There is an answer to every question, and sometimes, that answer is, "I don't know."

It seems like, nowadays, everyone is expected to be an expert at everything. This leads to trouble. If we feel like we can't say, "I don't know," it means we have to know. That's not a comfortable feeling.

We lash out.

We disappear with embarrassment.

We pretend we know and potentially mislead others.

We alienate other people.

I work with students who need to be explicitly taught that they are allowed to say, "I don't know". The difference in behavior is significant once they learn "I don't know" is an acceptable answer. When they think they have to know the answer to everything, they become highly agitated and use all means at their disposal to get out of the situation. Once they understand that they are not expected to know everything and can communicate when they don't, they relax. 

I think most people are similar to my students in this way.

When we can say we don't know, we can seek assistance. When we can say we don't know, we can ask questions. When we can say we don't know, we can listen to answers. 

When we can say we don't know, we can learn.

I don't know everything, but I do know that.

Saturday, June 10, 2017

not an award winner

Way back in December 2016, which seems like a million years ago now, I won an award for writing. It was the first one I had ever won. It was a strange feeling to win --so odd, in fact, I wrote a blog post about it, as one does when one is prone to process life through written words. Here's that blog post: award winner?

Because I am a compulsive teacher as well as a compulsive writer, I feel the need to write that post's companion. This one is about a theme as familiar as old clothing, yet it feels as comfortable as I hear a hairshirt is supposed to be. 

I entered a contest some months back. I worked as hard as I could on the story. I sent it in. The winners' names were revealed and ...nothing. Not a winner, not a finalist, not a runner up. The story (my story) was "released". Not that kind of "released". The other kind --the kind more closely associated with discontinuing employment.

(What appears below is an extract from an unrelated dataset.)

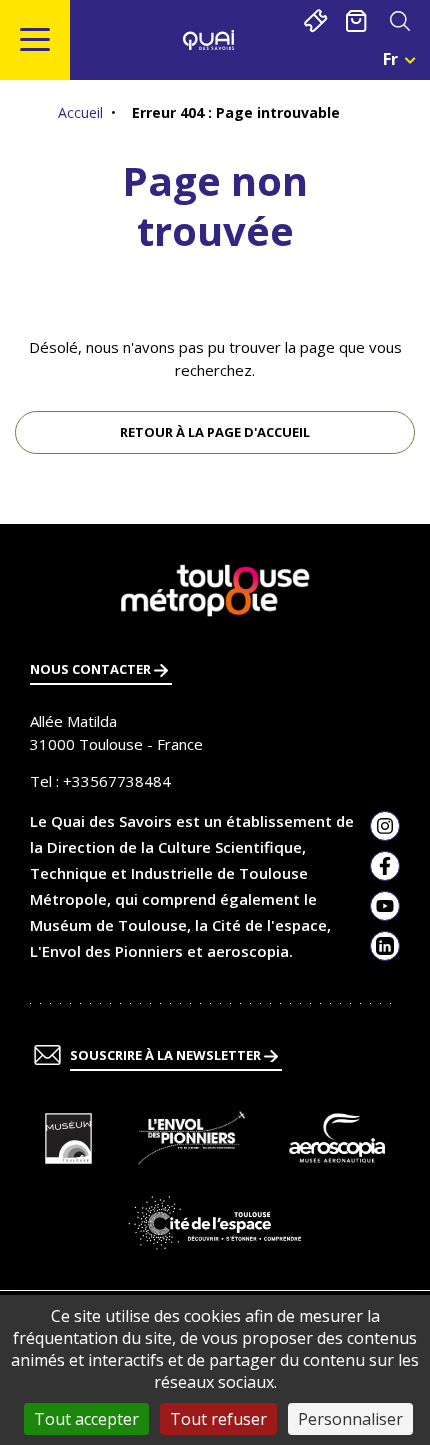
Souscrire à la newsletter (167, 1055)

It is a disappointment. No one writes a story to be told "no, thank you". No one edits to be ignored. There is always that hope in there that something you needed to say connected with an audience. There are times, though, when the answer is crickets and tumbleweed.

Here is where I kick into writer self-help mode. This is why I'm writing this post. I'm not into humiliating myself. It's because I know that I am not the only person who goes through this, and maybe I do something that would be helpful for you to try unless everything you write is accepted for publication and is universally lauded (which, frankly, smacks of delusion).

What I am doing:
1. Reviewing the old blog post. I am fortunate to have something to look back on where I suspect an objective third-party liked something I wrote. I say "I suspect [they] liked" it because of the prize. Which brings me to number two ...

2. Remembering that people read it and enjoyed it. There is always the suspicion in there that the people reading it were being nice, but I was fortunate in that the people gave very specific feedback and that is what told me it might not all be kindness to my poor writer's ego. (An aside: if you read for a friend, please be honest --not brutal, mind, but say what you liked and what didn't work for you.)

3. Remembering that reading is a subjective experience. What I like may not be for you, or maybe it is. It is all dependent on individual tastes. In this case, my taste was not the same as the judges' taste. I looked to see what won. That helped me understand further what their taste was and to see what worked for them, and to understand it was the wrong piece for that audience.

4. Thinking about the details of new projects. It is hard to think about disappointment when you're thinking about what to do with a particular scene or a particular character. Or you can focus on what's going on around you. Basically, think about something else. No one can think about two things at once.

and, my favorite,

5. Sillying or listening to music. Both of these things help me feel better. Laughing about nothing is enjoyable. Music is that thing without words that makes the world take on a brighter aspect.

What do you do that helps you handle writer (or other) disappointment?